In 2013 Joshua applied to six PA schools around the country. After the interview at MEDEX he knew where he wanted to go. “I had seen who they produced,” he says. “The MEDEX physician assistants that I encountered working in the community were excellent.”
When he received a call from MEDEX, Josh accepted immediately, and withdrew his application from every other university he’d applied to.
The challenges of that first year at MEDEX— the didactic year— are well known, and Joshua says little to dispel the notion. “It’s just astonishing,” he says. “Just when you think that you have been stretched to the end, another quarter comes along and it’s even harder. You give up on things like exercising, and you start scheduling bathroom breaks because that much time management is required.”
Now in his clinical year at MEDEX, Joshua is working hands-on with patients under the supervision of his preceptor, Casey Wyatt PA-C, himself a graduate of MEDEX Spokane class 13. There are not as many deadlines and tests as in the didactic year, but the self-study has proven to be quite intense. “After my 12 hours in clinic, I’m spending two hours at night working on my Capstone project, studying for the PANCE certification exam, and managing other communications with MEDEX,” he says. “But still, it’s a different kind of intense. It’s more fun.”

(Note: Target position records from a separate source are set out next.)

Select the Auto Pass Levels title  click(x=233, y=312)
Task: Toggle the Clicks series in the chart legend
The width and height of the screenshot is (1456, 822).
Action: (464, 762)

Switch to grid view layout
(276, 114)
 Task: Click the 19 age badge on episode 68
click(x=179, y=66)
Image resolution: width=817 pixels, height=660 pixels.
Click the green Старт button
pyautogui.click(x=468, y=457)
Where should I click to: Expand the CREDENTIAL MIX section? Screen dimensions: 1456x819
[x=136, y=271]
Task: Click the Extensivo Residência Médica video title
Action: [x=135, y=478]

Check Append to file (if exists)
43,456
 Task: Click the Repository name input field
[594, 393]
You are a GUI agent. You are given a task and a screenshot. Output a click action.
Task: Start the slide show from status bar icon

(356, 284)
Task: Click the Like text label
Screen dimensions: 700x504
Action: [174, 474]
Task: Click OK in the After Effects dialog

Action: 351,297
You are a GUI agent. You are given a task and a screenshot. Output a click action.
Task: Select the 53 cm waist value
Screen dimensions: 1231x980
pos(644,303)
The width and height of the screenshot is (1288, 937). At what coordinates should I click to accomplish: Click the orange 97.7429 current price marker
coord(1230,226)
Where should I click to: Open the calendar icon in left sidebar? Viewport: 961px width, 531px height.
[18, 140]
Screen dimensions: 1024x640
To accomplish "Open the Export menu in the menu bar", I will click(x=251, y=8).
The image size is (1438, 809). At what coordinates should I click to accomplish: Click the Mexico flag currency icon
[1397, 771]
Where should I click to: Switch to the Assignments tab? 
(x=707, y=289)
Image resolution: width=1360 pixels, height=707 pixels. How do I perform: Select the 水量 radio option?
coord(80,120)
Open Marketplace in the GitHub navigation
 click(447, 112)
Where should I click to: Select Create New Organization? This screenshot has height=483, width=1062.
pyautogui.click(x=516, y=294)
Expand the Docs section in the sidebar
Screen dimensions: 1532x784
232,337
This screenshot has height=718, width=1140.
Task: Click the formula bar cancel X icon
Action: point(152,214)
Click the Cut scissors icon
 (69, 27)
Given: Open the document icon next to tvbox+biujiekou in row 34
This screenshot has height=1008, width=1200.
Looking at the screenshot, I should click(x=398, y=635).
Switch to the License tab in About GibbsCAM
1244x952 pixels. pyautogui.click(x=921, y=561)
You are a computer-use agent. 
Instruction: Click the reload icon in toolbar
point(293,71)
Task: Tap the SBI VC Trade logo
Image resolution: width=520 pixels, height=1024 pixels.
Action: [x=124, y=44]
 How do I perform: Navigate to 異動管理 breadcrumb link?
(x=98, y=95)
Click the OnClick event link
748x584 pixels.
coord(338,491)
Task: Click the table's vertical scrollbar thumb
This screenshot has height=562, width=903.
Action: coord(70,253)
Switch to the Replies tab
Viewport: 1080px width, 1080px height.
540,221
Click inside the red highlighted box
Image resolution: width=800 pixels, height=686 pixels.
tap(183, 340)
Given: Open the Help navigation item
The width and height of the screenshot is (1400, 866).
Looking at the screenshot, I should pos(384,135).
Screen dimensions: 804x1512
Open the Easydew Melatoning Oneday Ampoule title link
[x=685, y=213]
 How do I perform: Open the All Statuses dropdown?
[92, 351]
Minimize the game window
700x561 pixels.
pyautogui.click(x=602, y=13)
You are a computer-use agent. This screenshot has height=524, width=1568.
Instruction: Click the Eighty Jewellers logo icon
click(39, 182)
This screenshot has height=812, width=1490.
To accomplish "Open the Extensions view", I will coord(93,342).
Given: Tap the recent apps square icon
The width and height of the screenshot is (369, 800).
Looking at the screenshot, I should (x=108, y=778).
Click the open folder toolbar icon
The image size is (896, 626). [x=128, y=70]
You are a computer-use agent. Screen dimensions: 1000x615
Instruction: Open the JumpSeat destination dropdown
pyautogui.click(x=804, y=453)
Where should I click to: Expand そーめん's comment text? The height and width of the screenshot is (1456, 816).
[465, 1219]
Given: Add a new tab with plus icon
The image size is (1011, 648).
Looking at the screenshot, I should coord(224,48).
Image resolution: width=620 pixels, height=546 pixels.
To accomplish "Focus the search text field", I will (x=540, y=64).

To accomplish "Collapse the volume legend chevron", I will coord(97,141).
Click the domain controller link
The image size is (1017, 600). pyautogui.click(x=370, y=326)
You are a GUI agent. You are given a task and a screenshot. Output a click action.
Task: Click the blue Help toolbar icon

After concluding his 4-month family medicine preceptorship at the end of January, Joshua will move on to fulfill six 1-month long specialty rotations, all to be determined by MEDEX. Next in line is general surgery at Franciscan Medical Clinic in Lakewood, WA.
We wonder if Josh has any thoughts past graduation in August 2016. What kind of medical practice does he imagine for himself? “Previously, I saw myself doing behavioral medicine,” he says. “But as I encounter more and more primary care, I think primary care is the way to go. You still get to do some behavioral medicine work here, and it relates well to the case management I did before. You can work on social issues a little bit. You get a broad base of challenges.”
Reflecting on the pace of the 2-year MEDEX program, Joshua states, “it moves really, really quickly. This is a time of great growth. I don’t know if there will be another time like this in my life, and so I’m happy.”
Appreciating his first taste of medical patient contact at East Wenatchee Express Clinic, Josh declares, “This place is a dream”.